Use of Proceeds, page 27
8. | Please clarify whether you intend to use any of the proceeds from the exercise of the warrants to fund payments you may have to make in connection with recent or pending acquisitions. |
Response: As requested by the staff, the Company has revised the Use of Proceeds section to clarify that it does not intend to use any of proceeds from the exercise of the warrants to fund payments for recent or future acquisitions (see page 27).
Description of Business, page 29
9. | Please revise to explain industry jargon to an investor not in your business, such as “technology white space,” and eliminate marketing language. |
Response: The Company has revised disclosure in the Prospectus Summary and Description of Business section of the Amendment to provide an updated description of the Company’s business, including to remove unnecessary industry jargon and marketing language (see pages 1-2 and 29-37).
Page 5
10. | You make several qualitative and factual claims about your business, products and service offerings where the basis for those claims is not clear from the disclosure. One example is your claim that “Innovative solutions emerging from our lab have won international awards.” Please revise to explain your basis or to identify the statement as management’s belief, as appropriate. |
Response: In response to the staff’s comment, the Company has revised the disclosure in the Amendment to remove qualitative and factual claims that are not supported by the Company’s description of its business and financial results.
11. | Please explain how you allocate responsibility/accountability to your customers between you and your “subject matter technology specialists.” |
Response: As requested by the staff, the Company has revised the “Strategic Alliances” subsection of the Description of Business to explain the Company’s use of technology specialists and the allocation of responsibility among the Company and such specialists (see page 37).
Management’s Discussion and Analysis of Financial Condition and Results of Operations
Revenues, pages 43 to 45
12. | Please revise to provide a more specific explanation of the reason for the significant increase in revenues each period, including the amount of the increase related to new products, services or customers and the amount attributed to each acquisition. Refer to the requirements of Item 303 of Regulation S-K. |
Response: The Amendment includes the Company’s audited condensed consolidated financial statements as of December 31, 2016 and 2015 and for the years then ended, and the Management’s Discussion and Analysis of Financial Condition and Results of Operations section of the Amendment has been revised by the Company consistent with the audited financial statements. As requested by the staff, the Company also explains the reason for the increase in its revenues from 2015 to 2016 is due to its recent acquisitions and provides the amount of the increase attributable to each acquisition (see page 41).

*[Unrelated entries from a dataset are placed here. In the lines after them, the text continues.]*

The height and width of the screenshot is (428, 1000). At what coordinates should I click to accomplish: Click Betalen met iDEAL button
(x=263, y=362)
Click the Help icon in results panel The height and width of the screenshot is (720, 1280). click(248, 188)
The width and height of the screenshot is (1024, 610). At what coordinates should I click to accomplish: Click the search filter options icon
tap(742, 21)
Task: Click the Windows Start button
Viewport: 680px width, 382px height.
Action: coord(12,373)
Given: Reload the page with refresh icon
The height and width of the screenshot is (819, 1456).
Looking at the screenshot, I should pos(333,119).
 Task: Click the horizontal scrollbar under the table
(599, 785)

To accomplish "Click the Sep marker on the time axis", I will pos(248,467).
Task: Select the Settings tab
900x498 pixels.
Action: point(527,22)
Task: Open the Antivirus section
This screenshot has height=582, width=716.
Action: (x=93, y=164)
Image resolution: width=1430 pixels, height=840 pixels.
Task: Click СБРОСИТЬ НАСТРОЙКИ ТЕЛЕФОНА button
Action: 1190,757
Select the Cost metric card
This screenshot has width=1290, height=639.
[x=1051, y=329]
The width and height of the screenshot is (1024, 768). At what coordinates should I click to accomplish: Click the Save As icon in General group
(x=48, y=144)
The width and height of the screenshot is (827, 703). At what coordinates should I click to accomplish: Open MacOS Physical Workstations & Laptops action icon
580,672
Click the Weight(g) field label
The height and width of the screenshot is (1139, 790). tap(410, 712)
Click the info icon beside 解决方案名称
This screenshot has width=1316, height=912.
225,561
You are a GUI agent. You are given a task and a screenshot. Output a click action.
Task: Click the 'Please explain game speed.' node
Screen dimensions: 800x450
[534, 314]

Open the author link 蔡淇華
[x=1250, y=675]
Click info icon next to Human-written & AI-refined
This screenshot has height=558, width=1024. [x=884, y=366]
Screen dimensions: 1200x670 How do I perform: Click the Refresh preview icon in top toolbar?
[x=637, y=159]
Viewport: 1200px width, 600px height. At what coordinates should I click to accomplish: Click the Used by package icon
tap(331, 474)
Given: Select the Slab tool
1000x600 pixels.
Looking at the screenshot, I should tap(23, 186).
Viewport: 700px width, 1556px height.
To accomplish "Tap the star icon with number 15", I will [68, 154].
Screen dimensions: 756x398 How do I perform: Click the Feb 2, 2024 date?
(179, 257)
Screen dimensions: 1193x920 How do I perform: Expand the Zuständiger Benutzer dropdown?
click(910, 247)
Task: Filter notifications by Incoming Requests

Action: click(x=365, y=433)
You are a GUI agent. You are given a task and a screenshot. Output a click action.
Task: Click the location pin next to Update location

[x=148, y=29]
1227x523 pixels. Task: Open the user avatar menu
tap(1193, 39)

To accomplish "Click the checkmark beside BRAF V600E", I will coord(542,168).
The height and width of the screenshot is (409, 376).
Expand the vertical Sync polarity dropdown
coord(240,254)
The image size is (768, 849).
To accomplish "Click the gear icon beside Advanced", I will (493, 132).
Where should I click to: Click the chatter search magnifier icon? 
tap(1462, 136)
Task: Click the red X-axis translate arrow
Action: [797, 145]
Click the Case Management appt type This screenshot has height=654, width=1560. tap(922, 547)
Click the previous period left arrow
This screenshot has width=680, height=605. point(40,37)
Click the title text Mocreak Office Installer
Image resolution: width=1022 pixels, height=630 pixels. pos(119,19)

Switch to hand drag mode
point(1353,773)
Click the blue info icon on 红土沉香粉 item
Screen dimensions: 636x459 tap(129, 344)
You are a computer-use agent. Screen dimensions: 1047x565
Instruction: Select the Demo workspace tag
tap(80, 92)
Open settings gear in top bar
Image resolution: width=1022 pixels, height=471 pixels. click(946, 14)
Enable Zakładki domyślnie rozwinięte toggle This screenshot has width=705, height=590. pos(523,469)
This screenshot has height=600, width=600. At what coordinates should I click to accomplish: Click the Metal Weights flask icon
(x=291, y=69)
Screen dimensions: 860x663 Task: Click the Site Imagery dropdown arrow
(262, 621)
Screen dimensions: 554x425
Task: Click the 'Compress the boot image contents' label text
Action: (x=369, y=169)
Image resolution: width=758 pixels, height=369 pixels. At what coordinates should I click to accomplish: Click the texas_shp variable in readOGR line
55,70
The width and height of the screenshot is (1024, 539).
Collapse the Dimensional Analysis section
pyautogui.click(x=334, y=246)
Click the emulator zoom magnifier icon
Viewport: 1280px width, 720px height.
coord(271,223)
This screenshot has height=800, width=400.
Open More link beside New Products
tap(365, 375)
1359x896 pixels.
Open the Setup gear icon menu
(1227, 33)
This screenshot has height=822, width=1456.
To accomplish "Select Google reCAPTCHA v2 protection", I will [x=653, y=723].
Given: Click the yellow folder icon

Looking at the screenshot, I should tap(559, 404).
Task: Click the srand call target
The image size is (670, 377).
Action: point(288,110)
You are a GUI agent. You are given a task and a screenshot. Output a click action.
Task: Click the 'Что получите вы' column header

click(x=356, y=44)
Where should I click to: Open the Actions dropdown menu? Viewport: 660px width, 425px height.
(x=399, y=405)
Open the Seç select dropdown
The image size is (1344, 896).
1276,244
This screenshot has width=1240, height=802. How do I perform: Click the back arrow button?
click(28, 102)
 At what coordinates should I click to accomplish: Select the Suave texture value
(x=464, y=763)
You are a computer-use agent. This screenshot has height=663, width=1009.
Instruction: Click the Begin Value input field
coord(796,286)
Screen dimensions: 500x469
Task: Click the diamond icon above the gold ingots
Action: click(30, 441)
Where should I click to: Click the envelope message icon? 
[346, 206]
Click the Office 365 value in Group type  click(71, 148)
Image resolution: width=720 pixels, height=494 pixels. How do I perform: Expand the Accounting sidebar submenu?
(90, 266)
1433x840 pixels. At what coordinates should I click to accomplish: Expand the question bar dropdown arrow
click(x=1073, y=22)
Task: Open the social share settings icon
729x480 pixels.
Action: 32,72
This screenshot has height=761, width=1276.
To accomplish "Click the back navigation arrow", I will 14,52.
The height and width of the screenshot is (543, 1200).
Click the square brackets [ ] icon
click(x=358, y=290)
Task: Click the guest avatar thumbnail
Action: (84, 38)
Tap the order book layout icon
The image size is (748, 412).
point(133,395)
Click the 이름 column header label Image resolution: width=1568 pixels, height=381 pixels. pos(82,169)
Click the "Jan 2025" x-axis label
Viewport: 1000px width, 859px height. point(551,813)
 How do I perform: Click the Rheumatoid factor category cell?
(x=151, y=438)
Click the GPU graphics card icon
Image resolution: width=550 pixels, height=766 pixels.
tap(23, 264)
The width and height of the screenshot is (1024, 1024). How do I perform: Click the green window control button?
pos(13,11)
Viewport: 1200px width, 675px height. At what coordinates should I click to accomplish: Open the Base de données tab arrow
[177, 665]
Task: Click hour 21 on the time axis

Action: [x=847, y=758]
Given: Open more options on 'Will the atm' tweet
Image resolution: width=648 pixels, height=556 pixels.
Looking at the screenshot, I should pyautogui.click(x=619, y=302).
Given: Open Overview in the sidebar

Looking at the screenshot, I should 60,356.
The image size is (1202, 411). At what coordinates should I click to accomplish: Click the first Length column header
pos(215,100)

Selling, general and administrative expenses, page 43
13. | Please revise to provide a more specific explanation of the reason for the significant increase in SG&A expenses, including the amount related to each acquisition, increased corporate overhead and other factors. The amount of any reorganization expenses included in SG&A expenses should also be separately quantified and discussed. |
Response: As requested by the staff, the Company has revised the disclosure regarding its selling and marketing expenses and its general and administration expenses to provide additional details, including amounts related to each acquisition. The Company confirms that no reorganization expenses are included in its selling and marketing expenses and its general and administration expenses.
Page 6
14. | Please revise to separately quantify and discuss the amounts included in nonrecurring expenses. In addition, explain to us why you believe these expenses are nonrecurring. |
Response: As requested by the staff, the Company has revised the “Nonrecurring Expenses” subsection of Management’s Discussion and Analysis of Financial Condition and Results of Operations has been revised to separately quantify and discuss amounts included in nonrecurring expenses and explain why the Company believes such expenses are nonrecurring (see pages 41-42).
Unaudited Financial Statements of Ameri Holdings, Inc.
Unaudited Condensed Consolidated Statements of Cash Flows, page F-4
15. | We note your line item acquisition consideration payable. Please confirm that these amounts only contain cash payments in accordance with ASC 230-10-45-13(b), and not amounts attributable to equity issuances or amounts owed or payable. Please also clarify why the amount for current period is a use of cash and for the prior period is a source of cash. Revise Note 3 to clarify how these amounts were determined. |
Response: As requested by the staff, the Company confirms that the line item “acquisition consideration payable” contained in the statements of cash flows in its 2016 audited condensed consolidated financial statements sets forth amounts that only contain cash payments in accordance with ASC 230-10-45-13(b), with the amounts set forth for both 2016 and 2015 representing uses of cash. Note 3 of the Notes to the Company’s Condensed Consolidated Financial Statements for the Year Ended December 31, 2016 includes additional information about how the consideration payable amounts reflected in the financial statements were determined.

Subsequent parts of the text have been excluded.